→ **Requirement**: Give the records below again, exactly as they appear.

→ **Stored data**:
......

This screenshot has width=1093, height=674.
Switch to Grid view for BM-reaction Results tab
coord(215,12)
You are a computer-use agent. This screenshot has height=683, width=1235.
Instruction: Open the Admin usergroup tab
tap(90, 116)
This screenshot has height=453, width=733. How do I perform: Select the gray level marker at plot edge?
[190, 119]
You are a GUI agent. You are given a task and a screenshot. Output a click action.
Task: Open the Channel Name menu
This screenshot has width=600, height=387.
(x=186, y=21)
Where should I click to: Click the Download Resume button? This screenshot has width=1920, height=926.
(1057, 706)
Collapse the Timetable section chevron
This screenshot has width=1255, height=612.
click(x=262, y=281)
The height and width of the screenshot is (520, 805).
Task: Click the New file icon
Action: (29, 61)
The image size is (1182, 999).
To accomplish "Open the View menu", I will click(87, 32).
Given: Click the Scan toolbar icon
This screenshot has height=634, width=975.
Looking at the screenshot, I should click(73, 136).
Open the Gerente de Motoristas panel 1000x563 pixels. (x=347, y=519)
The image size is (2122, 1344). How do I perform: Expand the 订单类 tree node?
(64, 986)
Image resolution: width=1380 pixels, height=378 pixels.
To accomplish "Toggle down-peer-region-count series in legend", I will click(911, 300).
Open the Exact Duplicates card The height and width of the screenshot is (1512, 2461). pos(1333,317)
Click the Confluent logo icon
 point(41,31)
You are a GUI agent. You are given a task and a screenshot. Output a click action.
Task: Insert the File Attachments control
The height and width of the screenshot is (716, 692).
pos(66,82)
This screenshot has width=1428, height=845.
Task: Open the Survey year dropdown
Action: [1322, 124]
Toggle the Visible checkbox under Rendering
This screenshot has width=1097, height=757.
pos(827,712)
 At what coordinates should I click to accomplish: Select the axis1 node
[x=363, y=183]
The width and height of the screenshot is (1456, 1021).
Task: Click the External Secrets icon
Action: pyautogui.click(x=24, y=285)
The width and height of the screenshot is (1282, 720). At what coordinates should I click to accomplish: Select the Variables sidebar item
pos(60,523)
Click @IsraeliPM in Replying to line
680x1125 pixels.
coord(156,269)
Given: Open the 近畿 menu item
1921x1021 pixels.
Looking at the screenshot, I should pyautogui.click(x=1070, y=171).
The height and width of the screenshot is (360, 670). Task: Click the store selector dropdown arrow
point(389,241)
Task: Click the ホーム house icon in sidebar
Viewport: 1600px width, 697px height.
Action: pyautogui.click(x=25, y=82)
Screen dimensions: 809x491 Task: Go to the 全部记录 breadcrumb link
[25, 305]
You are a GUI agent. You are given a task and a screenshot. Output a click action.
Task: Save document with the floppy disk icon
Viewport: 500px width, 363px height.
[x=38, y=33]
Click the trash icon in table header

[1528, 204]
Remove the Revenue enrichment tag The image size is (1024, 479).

......

→ **Result of this exercise**:
This screenshot has width=1093, height=674.
Switch to Grid view for BM-reaction Results tab
coord(215,12)
You are a computer-use agent. This screenshot has height=683, width=1235.
Instruction: Open the Admin usergroup tab
tap(90, 116)
This screenshot has height=453, width=733. How do I perform: Select the gray level marker at plot edge?
[190, 119]
You are a GUI agent. You are given a task and a screenshot. Output a click action.
Task: Open the Channel Name menu
This screenshot has width=600, height=387.
(x=186, y=21)
Where should I click to: Click the Download Resume button? This screenshot has width=1920, height=926.
(1057, 706)
Collapse the Timetable section chevron
This screenshot has width=1255, height=612.
click(x=262, y=281)
The height and width of the screenshot is (520, 805).
Task: Click the New file icon
Action: (29, 61)
The image size is (1182, 999).
To accomplish "Open the View menu", I will click(87, 32).
Given: Click the Scan toolbar icon
This screenshot has height=634, width=975.
Looking at the screenshot, I should click(73, 136).
Open the Gerente de Motoristas panel 1000x563 pixels. (x=347, y=519)
The image size is (2122, 1344). How do I perform: Expand the 订单类 tree node?
(64, 986)
Image resolution: width=1380 pixels, height=378 pixels.
To accomplish "Toggle down-peer-region-count series in legend", I will click(911, 300).
Open the Exact Duplicates card The height and width of the screenshot is (1512, 2461). pos(1333,317)
Click the Confluent logo icon
 point(41,31)
You are a GUI agent. You are given a task and a screenshot. Output a click action.
Task: Insert the File Attachments control
The height and width of the screenshot is (716, 692).
pos(66,82)
This screenshot has width=1428, height=845.
Task: Open the Survey year dropdown
Action: [1322, 124]
Toggle the Visible checkbox under Rendering
This screenshot has width=1097, height=757.
pos(827,712)
 At what coordinates should I click to accomplish: Select the axis1 node
[x=363, y=183]
The width and height of the screenshot is (1456, 1021).
Task: Click the External Secrets icon
Action: pyautogui.click(x=24, y=285)
The width and height of the screenshot is (1282, 720). At what coordinates should I click to accomplish: Select the Variables sidebar item
pos(60,523)
Click @IsraeliPM in Replying to line
680x1125 pixels.
coord(156,269)
Given: Open the 近畿 menu item
1921x1021 pixels.
Looking at the screenshot, I should pyautogui.click(x=1070, y=171).
The height and width of the screenshot is (360, 670). Task: Click the store selector dropdown arrow
point(389,241)
Task: Click the ホーム house icon in sidebar
Viewport: 1600px width, 697px height.
Action: pyautogui.click(x=25, y=82)
Screen dimensions: 809x491 Task: Go to the 全部记录 breadcrumb link
[25, 305]
You are a GUI agent. You are given a task and a screenshot. Output a click action.
Task: Save document with the floppy disk icon
Viewport: 500px width, 363px height.
[x=38, y=33]
Click the trash icon in table header

[1528, 204]
Remove the Revenue enrichment tag The image size is (1024, 479).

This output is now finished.